____ Available data

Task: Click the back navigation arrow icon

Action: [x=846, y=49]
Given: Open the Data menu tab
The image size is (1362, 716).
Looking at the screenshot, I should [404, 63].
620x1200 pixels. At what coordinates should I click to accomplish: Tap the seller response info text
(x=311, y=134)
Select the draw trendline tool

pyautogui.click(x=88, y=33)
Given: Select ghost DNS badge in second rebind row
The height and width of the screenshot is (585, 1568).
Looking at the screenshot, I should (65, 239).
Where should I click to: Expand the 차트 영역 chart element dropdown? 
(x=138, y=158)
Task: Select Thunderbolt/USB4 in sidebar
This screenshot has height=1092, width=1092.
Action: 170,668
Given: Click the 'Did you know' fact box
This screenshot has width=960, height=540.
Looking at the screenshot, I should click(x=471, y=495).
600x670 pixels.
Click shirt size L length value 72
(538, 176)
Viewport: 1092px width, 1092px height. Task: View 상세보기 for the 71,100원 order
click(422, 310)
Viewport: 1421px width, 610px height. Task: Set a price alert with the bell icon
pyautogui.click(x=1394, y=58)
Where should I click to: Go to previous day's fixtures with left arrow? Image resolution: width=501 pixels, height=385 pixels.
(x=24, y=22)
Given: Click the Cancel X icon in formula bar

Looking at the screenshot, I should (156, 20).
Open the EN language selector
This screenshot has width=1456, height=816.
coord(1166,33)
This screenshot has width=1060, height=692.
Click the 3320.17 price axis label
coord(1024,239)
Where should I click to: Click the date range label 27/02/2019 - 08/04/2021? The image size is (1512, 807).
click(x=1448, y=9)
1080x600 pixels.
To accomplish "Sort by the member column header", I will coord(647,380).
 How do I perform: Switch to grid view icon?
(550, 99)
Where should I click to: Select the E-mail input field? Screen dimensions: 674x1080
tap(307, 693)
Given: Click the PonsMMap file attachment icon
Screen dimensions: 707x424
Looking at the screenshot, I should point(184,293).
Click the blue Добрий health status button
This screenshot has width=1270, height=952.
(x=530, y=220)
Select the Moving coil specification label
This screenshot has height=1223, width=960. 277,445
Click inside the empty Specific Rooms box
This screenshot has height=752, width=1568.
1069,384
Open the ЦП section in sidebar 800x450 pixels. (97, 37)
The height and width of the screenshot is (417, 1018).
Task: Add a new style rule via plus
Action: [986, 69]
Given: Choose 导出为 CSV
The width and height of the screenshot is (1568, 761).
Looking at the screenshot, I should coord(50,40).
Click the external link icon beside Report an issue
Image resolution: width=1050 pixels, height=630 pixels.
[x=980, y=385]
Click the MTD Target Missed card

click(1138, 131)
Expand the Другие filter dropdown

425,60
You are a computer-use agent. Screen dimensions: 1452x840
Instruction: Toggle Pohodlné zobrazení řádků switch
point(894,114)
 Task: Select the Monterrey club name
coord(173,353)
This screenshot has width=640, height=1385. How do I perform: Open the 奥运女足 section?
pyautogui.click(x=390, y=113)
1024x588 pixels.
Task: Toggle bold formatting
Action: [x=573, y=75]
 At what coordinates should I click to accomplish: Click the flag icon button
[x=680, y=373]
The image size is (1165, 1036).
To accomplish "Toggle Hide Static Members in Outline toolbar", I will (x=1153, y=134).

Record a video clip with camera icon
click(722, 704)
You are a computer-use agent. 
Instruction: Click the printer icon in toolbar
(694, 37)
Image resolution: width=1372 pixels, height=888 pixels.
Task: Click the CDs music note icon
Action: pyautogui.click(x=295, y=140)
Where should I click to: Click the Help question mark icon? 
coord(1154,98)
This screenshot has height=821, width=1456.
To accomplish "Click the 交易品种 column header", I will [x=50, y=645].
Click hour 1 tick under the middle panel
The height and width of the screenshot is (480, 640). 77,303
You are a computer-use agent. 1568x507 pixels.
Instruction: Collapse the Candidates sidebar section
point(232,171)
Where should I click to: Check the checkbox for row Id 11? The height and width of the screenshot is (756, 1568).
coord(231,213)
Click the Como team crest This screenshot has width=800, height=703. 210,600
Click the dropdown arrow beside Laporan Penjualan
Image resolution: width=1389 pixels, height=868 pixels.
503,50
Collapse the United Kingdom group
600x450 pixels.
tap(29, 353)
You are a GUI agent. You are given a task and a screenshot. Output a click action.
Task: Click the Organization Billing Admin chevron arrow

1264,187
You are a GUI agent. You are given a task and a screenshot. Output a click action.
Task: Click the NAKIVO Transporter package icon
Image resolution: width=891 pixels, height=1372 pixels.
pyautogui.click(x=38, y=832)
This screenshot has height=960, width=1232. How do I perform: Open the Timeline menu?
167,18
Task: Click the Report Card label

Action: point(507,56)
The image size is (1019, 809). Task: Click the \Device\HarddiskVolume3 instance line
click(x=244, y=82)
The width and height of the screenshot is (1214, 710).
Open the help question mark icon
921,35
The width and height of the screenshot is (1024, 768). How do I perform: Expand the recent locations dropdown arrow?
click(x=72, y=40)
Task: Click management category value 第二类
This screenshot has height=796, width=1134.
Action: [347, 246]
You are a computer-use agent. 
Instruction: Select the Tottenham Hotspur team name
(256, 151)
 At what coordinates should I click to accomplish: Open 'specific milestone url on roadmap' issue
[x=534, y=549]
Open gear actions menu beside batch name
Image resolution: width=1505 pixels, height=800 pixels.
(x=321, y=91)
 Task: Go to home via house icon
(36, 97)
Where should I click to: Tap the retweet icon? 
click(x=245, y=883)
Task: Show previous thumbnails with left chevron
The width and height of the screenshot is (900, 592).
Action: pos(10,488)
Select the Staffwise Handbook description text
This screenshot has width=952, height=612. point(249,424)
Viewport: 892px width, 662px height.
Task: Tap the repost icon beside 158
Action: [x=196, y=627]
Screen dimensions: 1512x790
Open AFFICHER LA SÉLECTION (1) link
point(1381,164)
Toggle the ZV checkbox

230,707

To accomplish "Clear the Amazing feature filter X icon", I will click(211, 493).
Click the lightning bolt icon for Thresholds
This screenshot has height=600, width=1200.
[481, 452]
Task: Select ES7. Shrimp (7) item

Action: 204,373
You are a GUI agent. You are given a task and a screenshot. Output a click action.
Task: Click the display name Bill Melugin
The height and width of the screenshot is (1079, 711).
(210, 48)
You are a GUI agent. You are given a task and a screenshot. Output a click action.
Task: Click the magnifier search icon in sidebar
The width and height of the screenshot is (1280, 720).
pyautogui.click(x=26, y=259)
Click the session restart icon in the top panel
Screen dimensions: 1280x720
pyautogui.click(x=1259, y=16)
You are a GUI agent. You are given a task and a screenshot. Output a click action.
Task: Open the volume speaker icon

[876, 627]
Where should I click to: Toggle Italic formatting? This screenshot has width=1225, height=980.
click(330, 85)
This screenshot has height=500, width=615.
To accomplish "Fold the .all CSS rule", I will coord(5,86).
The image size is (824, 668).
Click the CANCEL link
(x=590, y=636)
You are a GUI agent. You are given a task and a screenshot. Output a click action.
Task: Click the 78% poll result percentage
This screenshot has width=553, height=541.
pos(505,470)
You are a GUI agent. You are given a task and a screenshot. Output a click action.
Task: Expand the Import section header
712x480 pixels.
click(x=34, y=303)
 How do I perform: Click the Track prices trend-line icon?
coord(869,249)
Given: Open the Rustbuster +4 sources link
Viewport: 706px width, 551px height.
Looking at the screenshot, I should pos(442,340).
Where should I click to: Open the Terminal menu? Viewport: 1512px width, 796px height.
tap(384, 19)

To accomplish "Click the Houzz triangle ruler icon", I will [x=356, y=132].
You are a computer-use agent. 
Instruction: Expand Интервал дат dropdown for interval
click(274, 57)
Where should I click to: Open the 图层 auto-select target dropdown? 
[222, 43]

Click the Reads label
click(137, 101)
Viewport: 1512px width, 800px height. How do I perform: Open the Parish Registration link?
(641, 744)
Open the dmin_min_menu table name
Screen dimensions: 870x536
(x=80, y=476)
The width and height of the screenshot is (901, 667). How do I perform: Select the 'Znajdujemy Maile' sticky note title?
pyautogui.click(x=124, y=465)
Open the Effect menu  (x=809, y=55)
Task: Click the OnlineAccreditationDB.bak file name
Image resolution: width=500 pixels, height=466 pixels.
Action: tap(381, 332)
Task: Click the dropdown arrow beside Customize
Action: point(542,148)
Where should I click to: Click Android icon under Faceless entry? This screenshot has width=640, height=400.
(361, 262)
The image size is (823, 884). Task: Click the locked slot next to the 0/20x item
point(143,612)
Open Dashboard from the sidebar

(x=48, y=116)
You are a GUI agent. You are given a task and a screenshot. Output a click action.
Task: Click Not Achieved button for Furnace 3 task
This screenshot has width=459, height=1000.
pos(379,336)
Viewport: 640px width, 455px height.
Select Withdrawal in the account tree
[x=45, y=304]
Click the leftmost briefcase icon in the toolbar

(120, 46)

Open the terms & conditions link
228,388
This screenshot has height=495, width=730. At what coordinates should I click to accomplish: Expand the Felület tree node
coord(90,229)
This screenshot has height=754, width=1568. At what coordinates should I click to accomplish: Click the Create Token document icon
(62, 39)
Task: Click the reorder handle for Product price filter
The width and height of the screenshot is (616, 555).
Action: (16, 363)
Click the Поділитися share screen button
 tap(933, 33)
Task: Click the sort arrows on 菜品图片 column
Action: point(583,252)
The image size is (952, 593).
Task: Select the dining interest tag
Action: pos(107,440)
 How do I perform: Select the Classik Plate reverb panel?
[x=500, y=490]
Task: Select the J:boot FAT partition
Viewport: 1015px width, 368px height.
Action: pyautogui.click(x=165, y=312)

________

## The task
Only a number is expected here: how many lines of the records above contain "header".

## Solution
3